The International Dimension: Who Is Building Artemis Together

Unlike Apollo, which was a US national programme competing against Soviet space capability, Artemis is an explicitly international programme built around the Artemis Accords — a set of bilateral agreements between the United States and partner nations that establish norms for responsible space exploration, including transparency of operations, interoperability of systems, registration of space objects, and the peaceful use of the Moon’s resources. As of April 2026, over 40 nations have signed the Artemis Accords, representing the largest multinational framework for lunar exploration in history.

ESA’s contribution of the Orion Service Module is the most significant hardware partnership, but the Artemis programme involves contributions from partner agencies across multiple mission elements: the Canadian Space Agency’s Canadarm3 (originally planned for the Lunar Gateway, now being redesigned for surface and orbital applications following the Gateway cancellation), JAXA’s contributions to deep space human factors research, and contributions from commercial companies in multiple countries to the broader Artemis ecosystem. The presence of Canadian astronaut Jeremy Hansen on Artemis II is the most visible expression of this international character — the first time a non-American has flown on a crewed mission to the Moon.

After the Moon: Artemis as the Path to Mars

NASA’s official framing of the Artemis programme positions the Moon not as the final destination but as the necessary predecessor to human missions to Mars — the proving ground where the technologies, operational protocols, and human physiological data needed for interplanetary transit can be developed and validated in a location where the consequences of failure are recoverable in days rather than months.

The technologies that Artemis surface missions will test and develop — in-situ resource utilisation (extracting usable materials, including water for rocket propellant, from the lunar environment), closed-loop life support for long-duration surface habitation, surface mobility systems, communication and navigation architectures for operations beyond Earth’s magnetic field, and radiation medicine protocols for crews spending extended time in the deep space radiation environment — are exactly the technologies that a Mars mission will require, in more demanding forms, for a mission that cannot rely on Earth resupply within days.

The human data that Artemis missions will generate is equally valuable.

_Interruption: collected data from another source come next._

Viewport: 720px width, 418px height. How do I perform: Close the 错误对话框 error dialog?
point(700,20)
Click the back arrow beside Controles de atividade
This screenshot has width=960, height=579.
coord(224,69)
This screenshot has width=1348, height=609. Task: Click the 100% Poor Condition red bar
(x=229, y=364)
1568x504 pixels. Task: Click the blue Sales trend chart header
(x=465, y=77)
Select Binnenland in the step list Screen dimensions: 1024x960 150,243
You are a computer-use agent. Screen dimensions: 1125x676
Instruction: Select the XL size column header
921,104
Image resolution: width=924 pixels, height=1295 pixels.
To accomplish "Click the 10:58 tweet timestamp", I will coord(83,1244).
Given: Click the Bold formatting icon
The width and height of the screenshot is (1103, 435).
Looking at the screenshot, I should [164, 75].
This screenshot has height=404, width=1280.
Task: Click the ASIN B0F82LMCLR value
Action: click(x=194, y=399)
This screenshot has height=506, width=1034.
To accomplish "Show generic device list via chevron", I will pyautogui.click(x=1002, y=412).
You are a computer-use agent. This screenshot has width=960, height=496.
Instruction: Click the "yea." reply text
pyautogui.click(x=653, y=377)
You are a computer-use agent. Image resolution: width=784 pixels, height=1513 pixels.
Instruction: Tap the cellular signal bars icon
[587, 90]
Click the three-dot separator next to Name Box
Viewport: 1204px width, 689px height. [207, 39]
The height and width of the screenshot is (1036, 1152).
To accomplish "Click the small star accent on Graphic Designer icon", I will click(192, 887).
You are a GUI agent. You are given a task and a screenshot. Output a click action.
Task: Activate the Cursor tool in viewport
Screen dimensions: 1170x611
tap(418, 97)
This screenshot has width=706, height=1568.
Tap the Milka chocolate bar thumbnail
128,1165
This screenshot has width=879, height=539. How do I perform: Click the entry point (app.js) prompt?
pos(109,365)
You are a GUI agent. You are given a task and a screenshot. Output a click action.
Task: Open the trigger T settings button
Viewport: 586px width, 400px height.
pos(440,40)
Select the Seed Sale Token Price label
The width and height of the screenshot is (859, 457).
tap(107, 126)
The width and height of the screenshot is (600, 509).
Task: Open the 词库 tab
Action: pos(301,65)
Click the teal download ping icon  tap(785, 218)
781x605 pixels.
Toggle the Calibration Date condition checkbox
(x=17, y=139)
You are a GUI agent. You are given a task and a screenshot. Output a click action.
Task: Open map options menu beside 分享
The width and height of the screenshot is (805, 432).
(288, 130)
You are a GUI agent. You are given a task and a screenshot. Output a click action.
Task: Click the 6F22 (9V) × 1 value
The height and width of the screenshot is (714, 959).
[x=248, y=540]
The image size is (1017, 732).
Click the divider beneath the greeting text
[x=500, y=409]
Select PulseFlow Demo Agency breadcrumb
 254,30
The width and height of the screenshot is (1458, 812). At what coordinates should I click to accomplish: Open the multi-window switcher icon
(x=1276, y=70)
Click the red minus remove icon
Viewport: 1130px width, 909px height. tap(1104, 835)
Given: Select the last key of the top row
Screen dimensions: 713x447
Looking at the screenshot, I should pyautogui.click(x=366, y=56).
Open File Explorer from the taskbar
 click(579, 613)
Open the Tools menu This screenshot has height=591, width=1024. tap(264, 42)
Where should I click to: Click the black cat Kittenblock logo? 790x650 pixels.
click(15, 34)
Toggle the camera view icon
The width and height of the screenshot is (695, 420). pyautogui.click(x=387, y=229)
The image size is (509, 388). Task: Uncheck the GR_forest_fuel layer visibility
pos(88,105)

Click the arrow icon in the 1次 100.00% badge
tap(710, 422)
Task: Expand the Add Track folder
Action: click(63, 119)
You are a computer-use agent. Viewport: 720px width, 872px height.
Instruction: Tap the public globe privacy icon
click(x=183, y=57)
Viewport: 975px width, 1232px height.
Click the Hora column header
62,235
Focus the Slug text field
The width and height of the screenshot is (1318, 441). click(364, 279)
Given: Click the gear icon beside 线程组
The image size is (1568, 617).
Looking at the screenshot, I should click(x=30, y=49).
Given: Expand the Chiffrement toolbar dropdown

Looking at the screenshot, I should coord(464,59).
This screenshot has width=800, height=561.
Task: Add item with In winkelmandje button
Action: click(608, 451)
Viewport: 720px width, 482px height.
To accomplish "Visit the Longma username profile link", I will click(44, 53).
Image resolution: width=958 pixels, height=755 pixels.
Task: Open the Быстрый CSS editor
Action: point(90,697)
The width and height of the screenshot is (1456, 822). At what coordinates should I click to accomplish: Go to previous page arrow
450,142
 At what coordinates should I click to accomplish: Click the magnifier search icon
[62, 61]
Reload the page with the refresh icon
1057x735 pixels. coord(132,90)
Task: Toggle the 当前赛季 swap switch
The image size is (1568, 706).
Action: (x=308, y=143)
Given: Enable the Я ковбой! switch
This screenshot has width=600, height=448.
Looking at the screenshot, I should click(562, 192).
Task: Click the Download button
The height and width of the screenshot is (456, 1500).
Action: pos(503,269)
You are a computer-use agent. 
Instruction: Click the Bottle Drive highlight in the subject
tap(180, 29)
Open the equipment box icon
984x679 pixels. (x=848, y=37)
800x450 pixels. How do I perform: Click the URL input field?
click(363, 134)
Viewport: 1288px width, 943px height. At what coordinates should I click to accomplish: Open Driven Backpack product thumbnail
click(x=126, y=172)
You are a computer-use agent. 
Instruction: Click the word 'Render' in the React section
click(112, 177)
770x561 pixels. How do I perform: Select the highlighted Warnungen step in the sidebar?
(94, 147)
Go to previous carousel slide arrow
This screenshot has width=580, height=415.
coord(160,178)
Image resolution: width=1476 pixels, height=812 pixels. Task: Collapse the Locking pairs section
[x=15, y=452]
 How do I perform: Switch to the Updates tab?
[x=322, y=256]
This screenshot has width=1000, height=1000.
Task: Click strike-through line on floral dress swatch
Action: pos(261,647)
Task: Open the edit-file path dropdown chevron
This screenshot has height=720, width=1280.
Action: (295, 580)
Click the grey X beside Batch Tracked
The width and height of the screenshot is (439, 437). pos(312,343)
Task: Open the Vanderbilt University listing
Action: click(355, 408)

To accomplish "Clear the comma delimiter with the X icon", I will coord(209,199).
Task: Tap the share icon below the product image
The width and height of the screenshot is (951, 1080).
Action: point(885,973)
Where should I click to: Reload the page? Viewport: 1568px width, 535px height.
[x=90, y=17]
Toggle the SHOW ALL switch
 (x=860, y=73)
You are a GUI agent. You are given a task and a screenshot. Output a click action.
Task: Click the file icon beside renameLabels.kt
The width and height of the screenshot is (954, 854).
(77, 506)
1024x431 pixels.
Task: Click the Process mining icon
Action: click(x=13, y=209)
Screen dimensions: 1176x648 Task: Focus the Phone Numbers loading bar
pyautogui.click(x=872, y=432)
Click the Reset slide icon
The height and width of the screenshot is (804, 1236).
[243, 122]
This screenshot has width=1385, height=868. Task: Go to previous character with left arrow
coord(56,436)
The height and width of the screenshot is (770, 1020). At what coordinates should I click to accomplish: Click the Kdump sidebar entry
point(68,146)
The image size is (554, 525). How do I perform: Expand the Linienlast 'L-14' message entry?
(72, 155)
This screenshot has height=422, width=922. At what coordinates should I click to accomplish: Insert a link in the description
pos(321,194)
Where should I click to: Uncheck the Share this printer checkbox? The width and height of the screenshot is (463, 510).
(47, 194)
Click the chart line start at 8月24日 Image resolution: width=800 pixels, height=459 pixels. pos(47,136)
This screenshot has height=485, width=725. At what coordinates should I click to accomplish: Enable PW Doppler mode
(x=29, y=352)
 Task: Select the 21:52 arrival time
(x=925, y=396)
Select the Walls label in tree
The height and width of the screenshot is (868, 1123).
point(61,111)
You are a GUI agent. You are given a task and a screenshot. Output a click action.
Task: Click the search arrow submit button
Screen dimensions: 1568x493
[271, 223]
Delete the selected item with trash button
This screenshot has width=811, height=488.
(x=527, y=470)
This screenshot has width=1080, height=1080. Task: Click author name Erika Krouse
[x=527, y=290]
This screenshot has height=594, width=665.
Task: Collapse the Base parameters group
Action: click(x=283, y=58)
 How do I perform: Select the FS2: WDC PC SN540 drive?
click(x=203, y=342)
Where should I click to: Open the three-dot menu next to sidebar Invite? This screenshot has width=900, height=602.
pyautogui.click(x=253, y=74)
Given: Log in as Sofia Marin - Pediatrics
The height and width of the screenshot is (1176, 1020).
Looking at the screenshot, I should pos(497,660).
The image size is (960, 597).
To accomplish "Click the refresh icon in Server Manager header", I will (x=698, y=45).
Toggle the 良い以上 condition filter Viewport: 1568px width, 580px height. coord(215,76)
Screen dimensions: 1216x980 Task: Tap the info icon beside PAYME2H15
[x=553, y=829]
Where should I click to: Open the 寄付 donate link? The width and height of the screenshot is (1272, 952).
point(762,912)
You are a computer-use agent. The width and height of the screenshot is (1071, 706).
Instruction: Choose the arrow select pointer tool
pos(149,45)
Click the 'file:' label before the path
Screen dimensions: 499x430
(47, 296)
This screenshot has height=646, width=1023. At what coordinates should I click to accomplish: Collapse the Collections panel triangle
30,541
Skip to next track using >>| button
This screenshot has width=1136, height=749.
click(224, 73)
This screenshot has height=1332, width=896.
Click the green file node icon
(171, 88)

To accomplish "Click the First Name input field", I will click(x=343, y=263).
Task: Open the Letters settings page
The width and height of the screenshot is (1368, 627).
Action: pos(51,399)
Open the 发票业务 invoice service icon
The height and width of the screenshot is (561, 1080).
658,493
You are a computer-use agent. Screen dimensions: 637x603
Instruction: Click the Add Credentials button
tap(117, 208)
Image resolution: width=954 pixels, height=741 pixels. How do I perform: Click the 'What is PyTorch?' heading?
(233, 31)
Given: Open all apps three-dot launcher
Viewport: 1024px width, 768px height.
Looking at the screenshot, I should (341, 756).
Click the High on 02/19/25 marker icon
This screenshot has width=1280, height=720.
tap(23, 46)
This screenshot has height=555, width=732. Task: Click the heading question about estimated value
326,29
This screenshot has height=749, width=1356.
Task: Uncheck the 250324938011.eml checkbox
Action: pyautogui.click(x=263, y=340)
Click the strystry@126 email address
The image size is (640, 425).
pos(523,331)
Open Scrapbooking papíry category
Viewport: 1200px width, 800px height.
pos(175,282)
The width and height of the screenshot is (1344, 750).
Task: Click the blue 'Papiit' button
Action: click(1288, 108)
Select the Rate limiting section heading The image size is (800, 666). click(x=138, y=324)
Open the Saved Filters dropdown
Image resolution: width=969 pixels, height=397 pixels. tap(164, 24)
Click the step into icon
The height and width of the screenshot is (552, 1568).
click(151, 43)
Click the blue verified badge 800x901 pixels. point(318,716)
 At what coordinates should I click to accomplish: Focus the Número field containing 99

The AVATAR investigation carried on Artemis II studies how human tissue responds to the deep space radiation environment — data that has not been available from the International Space Station, which orbits within Earth’s protective magnetic field. Understanding the biological effects of the galactic cosmic ray and solar particle radiation environment that exists beyond Earth’s magnetosphere is essential for setting safe exposure limits and developing countermeasures for crewed Mars missions, which will expose their crews to this environment for years rather than weeks.

Artemis II accomplished something that goes beyond its technical objectives. It demonstrated, in the most concrete way possible, that the programme built to return humanity to the Moon and carry human presence beyond it is real, operational, and working. Fifty-three years after humanity left the Moon, four people made the journey to its vicinity and came back safely. When Victor Glover looked at Earth from 250,000 miles away and described a species that accomplishes great things when it brings its differences together, he was describing not just the crew of Integrity but the programme that put them there — and the broader human aspiration that has always made space exploration something more than a technical achievement. The Moon is waiting. The next crew to get there will actually land.